*SOURCE DATA*
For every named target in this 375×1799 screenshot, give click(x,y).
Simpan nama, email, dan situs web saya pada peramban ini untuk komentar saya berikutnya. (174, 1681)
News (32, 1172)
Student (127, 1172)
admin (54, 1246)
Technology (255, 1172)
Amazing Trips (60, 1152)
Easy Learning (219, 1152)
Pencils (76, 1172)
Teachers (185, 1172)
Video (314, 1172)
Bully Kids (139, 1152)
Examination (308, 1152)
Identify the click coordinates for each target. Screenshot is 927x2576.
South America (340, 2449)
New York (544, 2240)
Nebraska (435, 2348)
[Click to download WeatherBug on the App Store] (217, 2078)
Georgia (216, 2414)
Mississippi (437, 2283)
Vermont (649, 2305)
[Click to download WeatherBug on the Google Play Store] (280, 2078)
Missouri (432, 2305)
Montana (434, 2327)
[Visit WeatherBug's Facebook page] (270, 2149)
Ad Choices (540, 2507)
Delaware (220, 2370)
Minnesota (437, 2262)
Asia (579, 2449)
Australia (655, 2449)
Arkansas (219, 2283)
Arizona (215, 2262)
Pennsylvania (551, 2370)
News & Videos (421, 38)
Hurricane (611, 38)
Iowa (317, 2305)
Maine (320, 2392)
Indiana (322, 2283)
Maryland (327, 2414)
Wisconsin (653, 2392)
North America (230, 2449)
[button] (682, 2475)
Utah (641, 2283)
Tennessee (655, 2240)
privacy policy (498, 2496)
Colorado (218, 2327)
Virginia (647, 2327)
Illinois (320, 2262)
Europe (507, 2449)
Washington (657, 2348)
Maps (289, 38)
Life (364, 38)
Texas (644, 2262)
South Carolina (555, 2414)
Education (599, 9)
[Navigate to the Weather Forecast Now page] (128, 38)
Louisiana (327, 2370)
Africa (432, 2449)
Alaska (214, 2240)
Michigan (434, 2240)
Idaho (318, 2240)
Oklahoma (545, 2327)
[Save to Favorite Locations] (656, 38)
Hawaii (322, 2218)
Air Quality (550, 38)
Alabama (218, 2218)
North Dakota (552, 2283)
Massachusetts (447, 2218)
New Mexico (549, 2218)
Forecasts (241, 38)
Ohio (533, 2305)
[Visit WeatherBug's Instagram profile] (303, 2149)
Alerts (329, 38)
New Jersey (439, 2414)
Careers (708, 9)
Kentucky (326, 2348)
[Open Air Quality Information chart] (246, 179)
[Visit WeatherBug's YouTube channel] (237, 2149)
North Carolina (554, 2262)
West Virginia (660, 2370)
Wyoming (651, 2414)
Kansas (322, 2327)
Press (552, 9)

*EXERCISE OBJECTIVE*
Copy verbatim, from the listing above, each line from the one containing "Louisiana (327, 2370)" down to the one containing "[Visit WeatherBug's YouTube", inclusive.

*EXERCISE RESPONSE*
Louisiana (327, 2370)
Africa (432, 2449)
Alaska (214, 2240)
Michigan (434, 2240)
Idaho (318, 2240)
Oklahoma (545, 2327)
[Save to Favorite Locations] (656, 38)
Hawaii (322, 2218)
Air Quality (550, 38)
Alabama (218, 2218)
North Dakota (552, 2283)
Massachusetts (447, 2218)
New Mexico (549, 2218)
Forecasts (241, 38)
Ohio (533, 2305)
[Visit WeatherBug's Instagram profile] (303, 2149)
Alerts (329, 38)
New Jersey (439, 2414)
Careers (708, 9)
Kentucky (326, 2348)
[Open Air Quality Information chart] (246, 179)
[Visit WeatherBug's YouTube channel] (237, 2149)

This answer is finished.